I’m coming up to a milestone in my life, as my son is about to leave home to start at university. He’s been such a good friend to me over the last nineteen years, I’ve kind of built my world around him, so it’s going to be tough to see him go.
It brings to mind a scene from my favourite movie It’s Complicated, where recently divorced Meryl Streep’s daughter leaves her beautiful Californian home for uni. There’s the wind in the trees outside the house, she’s giving her mum her very last hug, then getting into her car, and she says: “…really doing this!” The sense of her daughter’s excitement and nervous energy is beautifully counterpointed by her mother’s proud and silent grief.
We have to let go.
As children, we lose our best friends. Relationships fail. We’re migrants in a global economy. We’re bereaved. Learning how to lose someone gracefully is a huge life skill, it comes with bitter and enduring pain – sometimes we can manage it, sometimes we can’t.
I focus on the positives.
My son has been my soccer buddy, we’ve been going to our club’s every game for a decade. He’s been my official Disabled Helper since he was nine years old. As he’s moving away, my wife will bravely take up that role – I’ve bought a brand new picnic basket so we can pack sandwiches, squash and tea for the long wait in the car park before the match. That’s different, that’s new. I’ll be so sad not to see my boy next to me, but life goes on, and the football will be fantastic.
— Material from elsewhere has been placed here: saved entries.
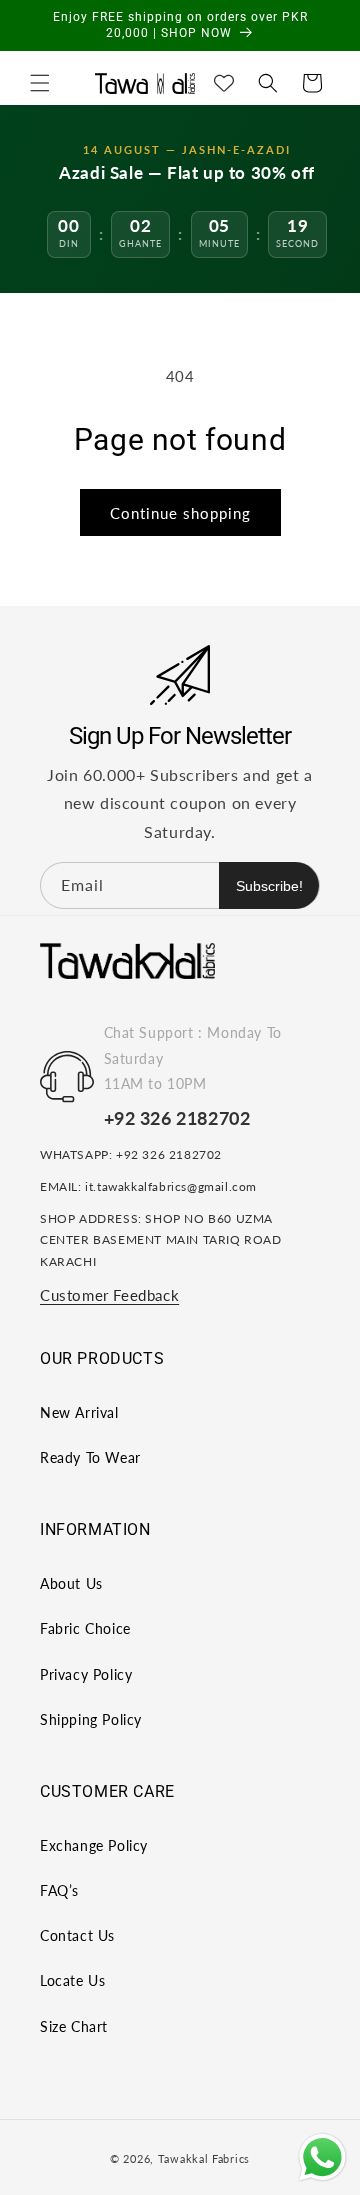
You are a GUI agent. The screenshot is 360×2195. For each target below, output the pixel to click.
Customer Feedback (109, 1295)
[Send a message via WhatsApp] (322, 2157)
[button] (40, 83)
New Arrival (79, 1412)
I’ll try not to text him too much.
Maybe once a week, if I can be disciplined. I’m guessing that a 19 year-old really doesn’t want to have his Dad messaging him – but I want to let him know I’m there, if he needs someone.
Of course, it is genuinely a little bit more complicated these days, with the technology we have at our fingertips. When I was that age, we just had telephone boxes and the Royal Mail – keeping in touch with someone involved real effort. Now, with our smart phones, the connections are not so easily broken.
So it goes. The earth spins, quietly magnificent, exquisite and uncaring. Love falls through the cracks of time and becomes unspoken forever. Our memories sustain us, we preserve them intricately and with reverence. I remember how my son used to get me a cup of tea at the football kiosk, how he saved to buy stickers for his album of famous players. How I held his hand in my prosthetic one when I walked him into primary school.
Words could not describe how much I love him, and how deeply I’ll miss having him in the house.
But the game goes on, and now he’s got his own new set of fixtures.
It’s about resilience. We can be proud of what we have to let go. Glad.